### EXTRACTED TEXT
......
  • Crowdsourcing the Creation of Smart Role-Playing Agents

    Jeff Orkin and Deb Roy
    We are crowdsourcing the creation of socially rich, interactive characters by collecting data from thousands of people interacting and conversing in online multiplayer games, and mining recorded gameplay to extract patterns in language and behavior. The tools and algorithms we are developing allow non-experts to automate characters who can play roles by interacting and conversing with humans (via speech or typed text), and with each other. The Restaurant Game recorded over 16,000 people playing the roles of customers and waitresses in a virtual restaurant. Improviso is recording humans playing the roles of actors on the set of a sci-fi movie. This approach will enable new forms of interaction for games, training simulations, customer service, and HR job applicant screening systems.
  • HouseFly: Immersive Video Browsing and Data Visualization

    Philip DeCamp, Rony Kubat and Deb Roy
    HouseFly combines audio-video recordings from multiple cameras and microphones to generate an interactive, 3D reconstruction of recorded events. Developed for use with the longitudinal recordings collected by the Human Speechome Project, this software enables the user to move freely throughout a virtual model of a home and to play back events at any time or speed. In addition to audio and video, the project explores how different kinds of data may be visualized in a virtual space, including speech transcripts, person tracking data, and retail transactions.
......
Copy out the passage of the project descriptions that starts with "Philip DeCamp, Rony" and goes on through "and retail transactions.".

[Source records]
......
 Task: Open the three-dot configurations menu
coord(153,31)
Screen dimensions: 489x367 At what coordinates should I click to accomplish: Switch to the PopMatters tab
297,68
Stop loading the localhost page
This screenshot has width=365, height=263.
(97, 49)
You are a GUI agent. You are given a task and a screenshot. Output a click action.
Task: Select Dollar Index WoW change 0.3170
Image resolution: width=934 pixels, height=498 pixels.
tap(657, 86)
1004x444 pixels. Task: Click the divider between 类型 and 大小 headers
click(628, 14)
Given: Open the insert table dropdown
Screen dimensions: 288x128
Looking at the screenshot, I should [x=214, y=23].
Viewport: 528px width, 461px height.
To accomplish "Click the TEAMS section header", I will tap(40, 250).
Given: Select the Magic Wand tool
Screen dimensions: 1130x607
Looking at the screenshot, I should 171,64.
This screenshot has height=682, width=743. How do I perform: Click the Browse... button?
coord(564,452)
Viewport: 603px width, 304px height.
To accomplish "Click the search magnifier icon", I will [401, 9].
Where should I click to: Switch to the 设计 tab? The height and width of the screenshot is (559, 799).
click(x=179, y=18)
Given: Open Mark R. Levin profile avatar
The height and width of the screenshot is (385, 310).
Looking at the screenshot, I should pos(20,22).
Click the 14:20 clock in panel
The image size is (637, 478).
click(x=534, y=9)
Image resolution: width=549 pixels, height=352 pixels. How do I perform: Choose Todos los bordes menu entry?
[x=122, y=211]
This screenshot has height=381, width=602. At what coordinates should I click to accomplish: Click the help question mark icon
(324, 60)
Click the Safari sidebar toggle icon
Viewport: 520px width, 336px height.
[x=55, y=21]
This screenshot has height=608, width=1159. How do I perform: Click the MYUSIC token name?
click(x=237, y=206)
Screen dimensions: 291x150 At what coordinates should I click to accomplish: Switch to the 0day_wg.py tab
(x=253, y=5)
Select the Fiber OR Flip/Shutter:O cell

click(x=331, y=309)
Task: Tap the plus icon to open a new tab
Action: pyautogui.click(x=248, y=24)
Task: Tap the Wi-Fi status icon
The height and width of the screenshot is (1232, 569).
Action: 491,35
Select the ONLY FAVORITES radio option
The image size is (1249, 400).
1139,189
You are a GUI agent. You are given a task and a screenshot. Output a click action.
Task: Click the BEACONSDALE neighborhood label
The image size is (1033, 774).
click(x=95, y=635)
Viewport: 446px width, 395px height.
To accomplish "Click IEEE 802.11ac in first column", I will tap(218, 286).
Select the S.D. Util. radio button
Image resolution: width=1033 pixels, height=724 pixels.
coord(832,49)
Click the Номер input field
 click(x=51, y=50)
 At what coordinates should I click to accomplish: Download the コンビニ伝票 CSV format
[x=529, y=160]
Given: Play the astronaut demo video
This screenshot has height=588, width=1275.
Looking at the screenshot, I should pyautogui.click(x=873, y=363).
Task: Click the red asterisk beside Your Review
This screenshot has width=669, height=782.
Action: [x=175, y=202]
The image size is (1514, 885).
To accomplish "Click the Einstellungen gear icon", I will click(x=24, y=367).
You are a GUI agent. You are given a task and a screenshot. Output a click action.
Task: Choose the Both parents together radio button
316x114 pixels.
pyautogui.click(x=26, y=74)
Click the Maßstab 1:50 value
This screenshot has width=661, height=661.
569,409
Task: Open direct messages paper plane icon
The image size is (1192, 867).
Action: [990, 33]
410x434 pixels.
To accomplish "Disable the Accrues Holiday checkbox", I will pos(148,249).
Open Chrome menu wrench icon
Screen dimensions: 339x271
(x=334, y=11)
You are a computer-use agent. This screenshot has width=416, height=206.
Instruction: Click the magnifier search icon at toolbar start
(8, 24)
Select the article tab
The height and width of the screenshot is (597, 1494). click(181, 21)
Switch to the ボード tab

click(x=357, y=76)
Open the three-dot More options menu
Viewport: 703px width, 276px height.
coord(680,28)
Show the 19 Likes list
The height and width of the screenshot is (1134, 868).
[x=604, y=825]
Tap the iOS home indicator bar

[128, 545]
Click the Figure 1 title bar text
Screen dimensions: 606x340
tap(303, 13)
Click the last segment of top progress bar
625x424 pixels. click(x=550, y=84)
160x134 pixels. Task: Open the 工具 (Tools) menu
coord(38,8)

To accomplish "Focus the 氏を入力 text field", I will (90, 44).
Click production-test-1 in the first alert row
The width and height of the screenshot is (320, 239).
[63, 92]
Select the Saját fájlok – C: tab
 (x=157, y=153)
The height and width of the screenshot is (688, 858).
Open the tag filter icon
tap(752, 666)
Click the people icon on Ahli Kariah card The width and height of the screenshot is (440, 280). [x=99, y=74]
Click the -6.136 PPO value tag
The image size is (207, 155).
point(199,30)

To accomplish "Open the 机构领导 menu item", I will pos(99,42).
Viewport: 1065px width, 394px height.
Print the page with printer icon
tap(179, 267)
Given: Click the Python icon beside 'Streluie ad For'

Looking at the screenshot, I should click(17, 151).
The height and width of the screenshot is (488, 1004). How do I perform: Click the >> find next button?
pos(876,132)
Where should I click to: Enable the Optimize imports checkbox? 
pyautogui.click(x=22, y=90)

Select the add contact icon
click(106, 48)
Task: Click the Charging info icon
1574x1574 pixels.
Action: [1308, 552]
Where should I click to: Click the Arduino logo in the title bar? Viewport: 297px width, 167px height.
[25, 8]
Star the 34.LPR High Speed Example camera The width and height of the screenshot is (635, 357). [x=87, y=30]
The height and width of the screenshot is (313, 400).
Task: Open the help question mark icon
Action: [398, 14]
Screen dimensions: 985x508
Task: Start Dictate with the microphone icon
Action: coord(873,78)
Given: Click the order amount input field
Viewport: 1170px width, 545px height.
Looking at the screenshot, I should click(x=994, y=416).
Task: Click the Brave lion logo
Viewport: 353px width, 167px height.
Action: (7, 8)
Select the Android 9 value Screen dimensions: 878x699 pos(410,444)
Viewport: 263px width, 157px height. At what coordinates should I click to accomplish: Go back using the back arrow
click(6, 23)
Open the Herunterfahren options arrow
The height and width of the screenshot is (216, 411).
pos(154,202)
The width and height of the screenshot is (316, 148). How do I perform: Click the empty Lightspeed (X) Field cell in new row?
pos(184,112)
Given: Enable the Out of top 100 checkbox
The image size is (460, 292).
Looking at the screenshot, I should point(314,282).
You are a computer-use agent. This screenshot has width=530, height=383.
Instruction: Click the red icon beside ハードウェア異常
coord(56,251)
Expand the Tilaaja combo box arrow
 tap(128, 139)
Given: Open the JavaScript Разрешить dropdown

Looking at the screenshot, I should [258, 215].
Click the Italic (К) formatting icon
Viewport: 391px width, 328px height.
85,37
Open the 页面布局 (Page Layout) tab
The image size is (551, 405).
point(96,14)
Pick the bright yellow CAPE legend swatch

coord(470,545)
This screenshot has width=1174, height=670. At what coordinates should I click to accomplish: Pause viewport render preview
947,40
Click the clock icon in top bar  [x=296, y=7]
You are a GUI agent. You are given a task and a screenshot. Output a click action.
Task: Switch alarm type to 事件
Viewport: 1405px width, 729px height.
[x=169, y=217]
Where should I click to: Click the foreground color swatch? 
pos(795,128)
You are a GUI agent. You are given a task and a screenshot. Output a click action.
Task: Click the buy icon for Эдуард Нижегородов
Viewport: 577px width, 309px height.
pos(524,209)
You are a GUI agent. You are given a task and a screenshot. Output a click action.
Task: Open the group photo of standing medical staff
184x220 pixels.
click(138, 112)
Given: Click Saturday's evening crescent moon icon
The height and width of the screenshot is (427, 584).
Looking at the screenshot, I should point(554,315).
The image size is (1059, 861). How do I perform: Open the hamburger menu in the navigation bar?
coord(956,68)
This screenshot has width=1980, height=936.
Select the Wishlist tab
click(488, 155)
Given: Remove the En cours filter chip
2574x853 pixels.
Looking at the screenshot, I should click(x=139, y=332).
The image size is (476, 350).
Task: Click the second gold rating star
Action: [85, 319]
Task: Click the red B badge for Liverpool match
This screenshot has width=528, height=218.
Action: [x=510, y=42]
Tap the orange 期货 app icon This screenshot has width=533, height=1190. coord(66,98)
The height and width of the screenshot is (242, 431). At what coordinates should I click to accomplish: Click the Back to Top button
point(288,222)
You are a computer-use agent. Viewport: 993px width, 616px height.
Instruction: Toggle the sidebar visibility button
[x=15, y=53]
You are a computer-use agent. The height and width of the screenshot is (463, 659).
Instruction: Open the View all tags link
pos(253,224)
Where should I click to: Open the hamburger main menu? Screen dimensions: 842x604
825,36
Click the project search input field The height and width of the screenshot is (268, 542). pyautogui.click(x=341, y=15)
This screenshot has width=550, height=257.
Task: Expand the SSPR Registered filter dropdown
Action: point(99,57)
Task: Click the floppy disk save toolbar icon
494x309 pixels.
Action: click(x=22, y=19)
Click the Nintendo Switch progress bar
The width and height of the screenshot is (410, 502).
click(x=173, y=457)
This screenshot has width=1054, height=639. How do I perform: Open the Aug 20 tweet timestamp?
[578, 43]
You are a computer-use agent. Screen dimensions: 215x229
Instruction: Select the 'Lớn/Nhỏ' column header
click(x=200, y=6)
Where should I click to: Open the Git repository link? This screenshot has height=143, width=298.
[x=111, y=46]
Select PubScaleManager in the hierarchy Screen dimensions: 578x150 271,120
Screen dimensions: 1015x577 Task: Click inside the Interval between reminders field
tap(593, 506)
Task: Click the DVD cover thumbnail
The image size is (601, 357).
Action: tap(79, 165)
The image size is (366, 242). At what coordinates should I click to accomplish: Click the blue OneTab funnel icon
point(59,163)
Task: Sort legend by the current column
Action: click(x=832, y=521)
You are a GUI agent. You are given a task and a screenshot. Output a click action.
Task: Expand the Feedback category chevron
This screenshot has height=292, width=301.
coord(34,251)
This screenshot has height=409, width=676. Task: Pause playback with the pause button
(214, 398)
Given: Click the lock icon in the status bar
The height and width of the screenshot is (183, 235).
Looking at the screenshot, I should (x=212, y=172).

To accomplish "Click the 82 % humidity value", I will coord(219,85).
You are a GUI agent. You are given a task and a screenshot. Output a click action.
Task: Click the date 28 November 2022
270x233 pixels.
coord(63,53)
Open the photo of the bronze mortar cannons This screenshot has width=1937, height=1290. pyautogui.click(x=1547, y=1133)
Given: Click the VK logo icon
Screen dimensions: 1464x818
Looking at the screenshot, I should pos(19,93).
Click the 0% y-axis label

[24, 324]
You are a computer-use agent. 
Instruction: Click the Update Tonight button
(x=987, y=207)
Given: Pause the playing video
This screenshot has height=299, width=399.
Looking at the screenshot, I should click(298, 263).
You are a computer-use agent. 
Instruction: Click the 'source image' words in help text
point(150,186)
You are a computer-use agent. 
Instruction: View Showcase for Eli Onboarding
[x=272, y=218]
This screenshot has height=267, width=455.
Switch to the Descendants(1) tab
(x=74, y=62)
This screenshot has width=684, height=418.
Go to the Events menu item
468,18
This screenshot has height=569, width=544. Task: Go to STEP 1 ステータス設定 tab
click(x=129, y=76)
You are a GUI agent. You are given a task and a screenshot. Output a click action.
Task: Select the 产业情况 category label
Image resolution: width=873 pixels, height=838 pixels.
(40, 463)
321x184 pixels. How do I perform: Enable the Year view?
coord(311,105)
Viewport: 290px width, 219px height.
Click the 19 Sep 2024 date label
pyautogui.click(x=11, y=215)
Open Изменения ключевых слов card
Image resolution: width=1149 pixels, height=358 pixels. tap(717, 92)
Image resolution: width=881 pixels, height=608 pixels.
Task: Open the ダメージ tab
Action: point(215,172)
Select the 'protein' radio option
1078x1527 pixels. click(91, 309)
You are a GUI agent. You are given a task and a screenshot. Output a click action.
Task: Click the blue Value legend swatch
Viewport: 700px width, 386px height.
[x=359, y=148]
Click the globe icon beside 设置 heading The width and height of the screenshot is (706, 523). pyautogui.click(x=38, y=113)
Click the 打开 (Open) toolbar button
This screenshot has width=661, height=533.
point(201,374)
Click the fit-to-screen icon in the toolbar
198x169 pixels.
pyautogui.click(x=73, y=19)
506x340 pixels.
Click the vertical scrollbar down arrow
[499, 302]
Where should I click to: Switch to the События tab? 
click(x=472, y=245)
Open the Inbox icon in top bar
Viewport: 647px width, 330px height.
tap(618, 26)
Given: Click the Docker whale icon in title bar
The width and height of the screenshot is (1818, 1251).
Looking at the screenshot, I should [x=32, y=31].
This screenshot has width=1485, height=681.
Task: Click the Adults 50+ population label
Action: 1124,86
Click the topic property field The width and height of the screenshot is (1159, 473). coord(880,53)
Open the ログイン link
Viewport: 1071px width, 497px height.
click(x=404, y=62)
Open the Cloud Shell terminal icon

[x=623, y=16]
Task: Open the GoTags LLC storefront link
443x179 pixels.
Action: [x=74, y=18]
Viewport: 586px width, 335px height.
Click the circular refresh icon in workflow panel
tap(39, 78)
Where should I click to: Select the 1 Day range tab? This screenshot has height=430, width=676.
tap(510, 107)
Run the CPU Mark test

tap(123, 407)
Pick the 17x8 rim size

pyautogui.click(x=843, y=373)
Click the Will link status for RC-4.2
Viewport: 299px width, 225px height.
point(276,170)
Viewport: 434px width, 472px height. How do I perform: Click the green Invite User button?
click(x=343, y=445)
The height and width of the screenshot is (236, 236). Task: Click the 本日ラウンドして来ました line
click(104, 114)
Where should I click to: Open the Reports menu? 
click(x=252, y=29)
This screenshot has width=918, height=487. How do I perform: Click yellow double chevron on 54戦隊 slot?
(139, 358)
......
### RESPONSE TO THE EXERCISE
Philip DeCamp, Rony Kubat and Deb Roy
    HouseFly combines audio-video recordings from multiple cameras and microphones to generate an interactive, 3D reconstruction of recorded events. Developed for use with the longitudinal recordings collected by the Human Speechome Project, this software enables the user to move freely throughout a virtual model of a home and to play back events at any time or speed. In addition to audio and video, the project explores how different kinds of data may be visualized in a virtual space, including speech transcripts, person tracking data, and retail transactions.